Take one full-length practice test under timed conditions. Don't study first. The point is to find out where you actually stand — which sections kill your score and which ones you're already solid on.
College Board releases free-response questions from previous years on their AP Central website. Use those, not random third-party practice tests. The official questions are calibrated to the real exam. Third-party questions often aren't.
Weeks 2-3: Target your weakest free-response areas.
Whatever section you scored lowest on, that's where your points are. Most AP exams follow a predictable free-response format:
- AP History: Document-Based Question (DBQ) + Long Essay
- AP Science: Lab-based questions + data analysis
- AP English: Rhetorical analysis + argument essay
- AP Math: Multi-step problem solving
Practice 2-3 free-response questions per day from your weakest category. Read the scoring rubrics — they tell you exactly what earners of each score did differently.
The scoring rubrics are the cheat code. They're published on AP Central for every exam. Read the rubric before you practice, then grade yourself against it. Most students lose points not because they don't know the material, but because they don't give the response the rubric is looking for.
Weeks 4-5: Full practice tests + review.
Take 2-3 more practice exams under real conditions. Time yourself. No phone.

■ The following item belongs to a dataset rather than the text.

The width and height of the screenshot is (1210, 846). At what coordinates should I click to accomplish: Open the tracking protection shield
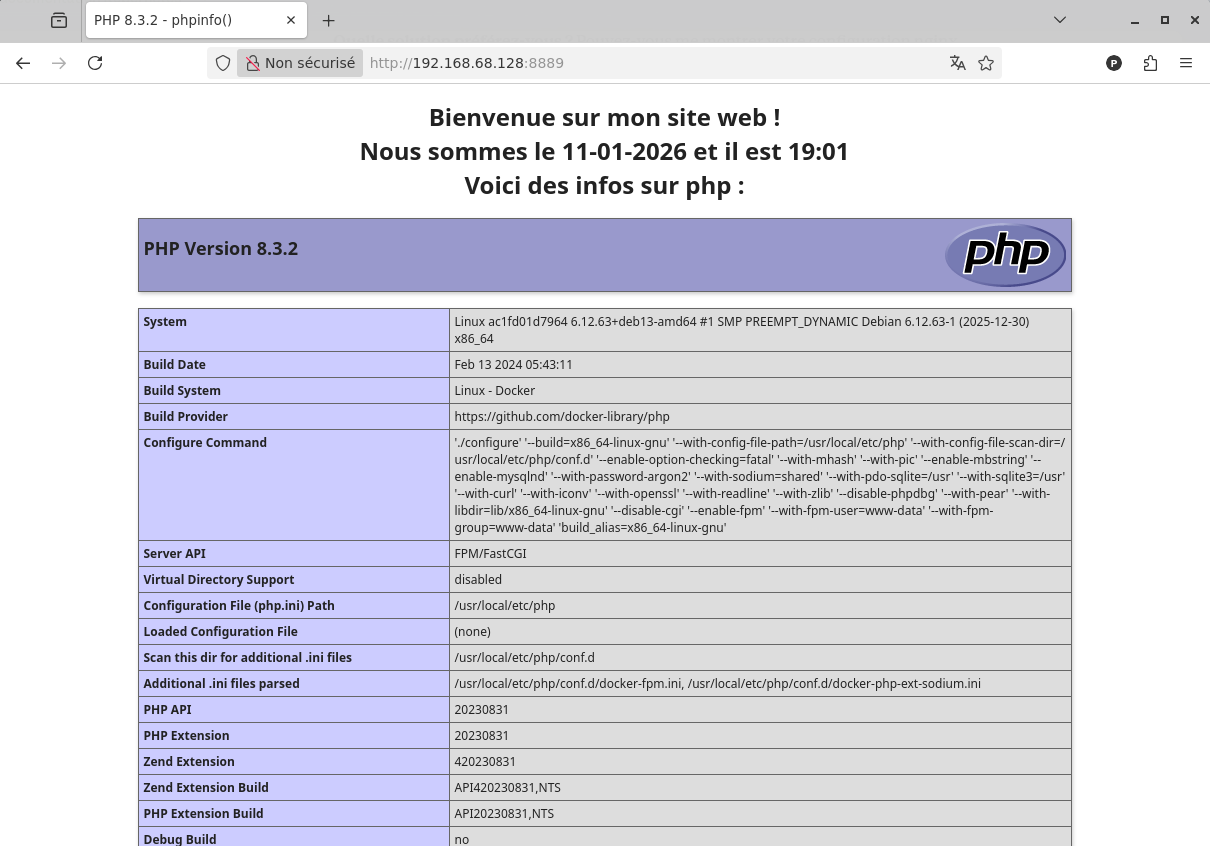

Simulate the actual testing environment.
After each practice test, spend equal time reviewing what you got wrong. Don't just read the answers — figure out why you missed each question and what thinking pattern led you astray.

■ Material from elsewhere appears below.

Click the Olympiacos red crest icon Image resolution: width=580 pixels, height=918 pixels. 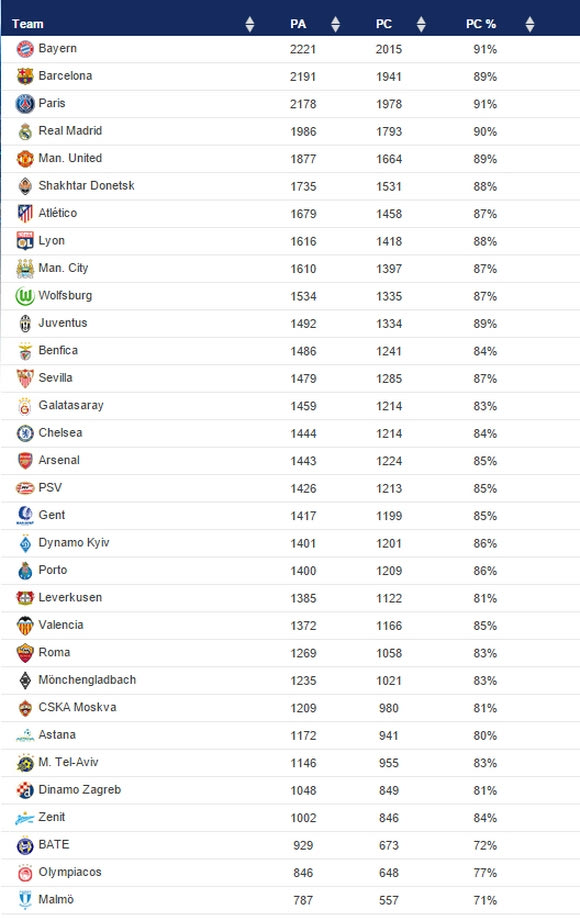[x=25, y=873]
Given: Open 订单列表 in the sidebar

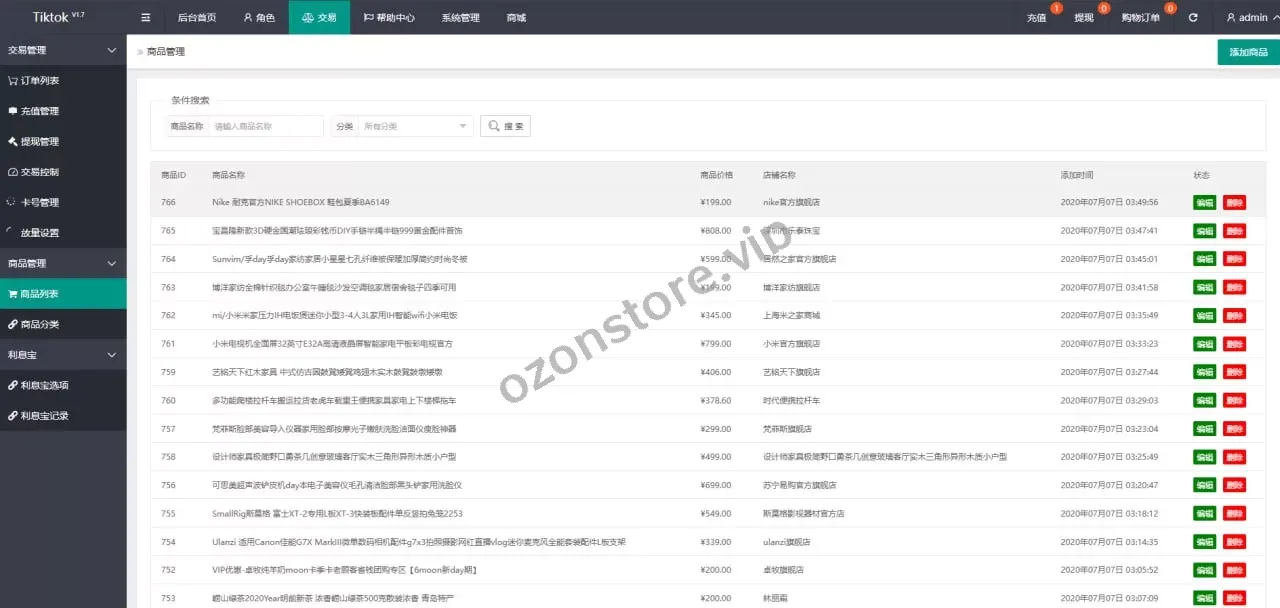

What a 3, 4, or 5 Actually Gets You
Most colleges accept a 3 or higher for some credit, but policies vary wildly. A 5 in AP Calculus at one school might place you out of two semesters of math. At another school, it might get you nothing.
Before you stress about hitting a 5, check what your target schools actually give credit for. The information is usually on the registrar's website under "AP Credit Policy."
If you're still deciding where to go, our degree guides can help you figure out which AP credits will actually matter for your major.
The Subjects Where Last-Minute Prep Works Best
Some AP exams respond better to cramming than others:
High payoff for last-minute prep:
- AP US History, AP World History, AP European History (the DBQ format is learnable)
- AP English Language (rhetorical analysis is a skill you can practice)
- AP Psychology (content-heavy but straightforward multiple choice)
- AP Environmental Science (one of the most passable with targeted review)
Lower payoff for last-minute prep:
- AP Physics C (requires deep math fluency you can't build in 5 weeks)
- AP Chemistry (cumulative problem-solving)
- AP Calculus BC (you either know integration techniques or you don't)
For more detailed strategies, check our AP exam prep guide and SAT prep strategy which covers similar test-taking principles.
Don't Forget the Logistics
- Bring your College Board-approved calculator (check the list — TI-89 and TI-Nspire CAS are NOT allowed on most exams)
- Bring #2 pencils AND black/blue pens (free-response is handwritten)
- Know your testing room and time — your school coordinator has the schedule
- Eat breakfast. Seriously. A 3-hour exam on an empty stomach is a different experience.
If you're registered for an AP exam and decide not to take it, you won't get a refund after the cancellation deadline. But a blank score (no exam taken) is better than a 1 or 2 on your record if you're completely unprepared. Schools that receive your AP score report will see every score unless you cancel or withhold it.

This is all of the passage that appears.